** Data provided follows **

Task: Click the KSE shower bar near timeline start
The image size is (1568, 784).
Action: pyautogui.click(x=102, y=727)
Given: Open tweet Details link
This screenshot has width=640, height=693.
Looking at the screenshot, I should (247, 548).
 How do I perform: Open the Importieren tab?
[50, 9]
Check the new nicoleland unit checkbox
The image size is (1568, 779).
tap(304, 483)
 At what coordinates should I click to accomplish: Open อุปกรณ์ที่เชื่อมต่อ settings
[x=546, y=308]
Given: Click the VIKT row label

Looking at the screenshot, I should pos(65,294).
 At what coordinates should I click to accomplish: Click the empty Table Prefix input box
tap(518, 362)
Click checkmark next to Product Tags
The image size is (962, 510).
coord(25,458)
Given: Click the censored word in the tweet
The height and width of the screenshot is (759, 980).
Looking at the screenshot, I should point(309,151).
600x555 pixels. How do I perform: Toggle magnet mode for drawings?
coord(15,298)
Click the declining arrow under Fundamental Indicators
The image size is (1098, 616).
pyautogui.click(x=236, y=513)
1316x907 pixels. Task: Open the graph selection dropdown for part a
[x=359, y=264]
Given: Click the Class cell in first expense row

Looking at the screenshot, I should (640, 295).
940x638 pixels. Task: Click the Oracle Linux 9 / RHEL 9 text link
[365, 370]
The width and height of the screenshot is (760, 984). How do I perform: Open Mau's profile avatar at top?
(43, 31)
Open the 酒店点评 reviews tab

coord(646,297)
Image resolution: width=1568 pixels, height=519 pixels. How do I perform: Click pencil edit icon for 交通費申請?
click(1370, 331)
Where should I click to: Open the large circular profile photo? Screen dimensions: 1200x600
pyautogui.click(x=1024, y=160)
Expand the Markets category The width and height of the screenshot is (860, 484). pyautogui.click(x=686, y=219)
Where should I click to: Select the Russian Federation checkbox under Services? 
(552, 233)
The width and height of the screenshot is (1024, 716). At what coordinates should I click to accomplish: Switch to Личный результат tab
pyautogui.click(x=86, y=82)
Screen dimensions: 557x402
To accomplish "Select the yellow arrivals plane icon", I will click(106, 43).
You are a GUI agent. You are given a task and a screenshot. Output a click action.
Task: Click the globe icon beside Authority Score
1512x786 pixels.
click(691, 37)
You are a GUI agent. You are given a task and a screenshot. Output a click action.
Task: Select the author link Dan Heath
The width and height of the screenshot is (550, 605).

** End of Data provided **

Assignment: Each line in the records above that contains the word "tweet" must be copied.

Result below:
Given: Open tweet Details link
Given: Click the censored word in the tweet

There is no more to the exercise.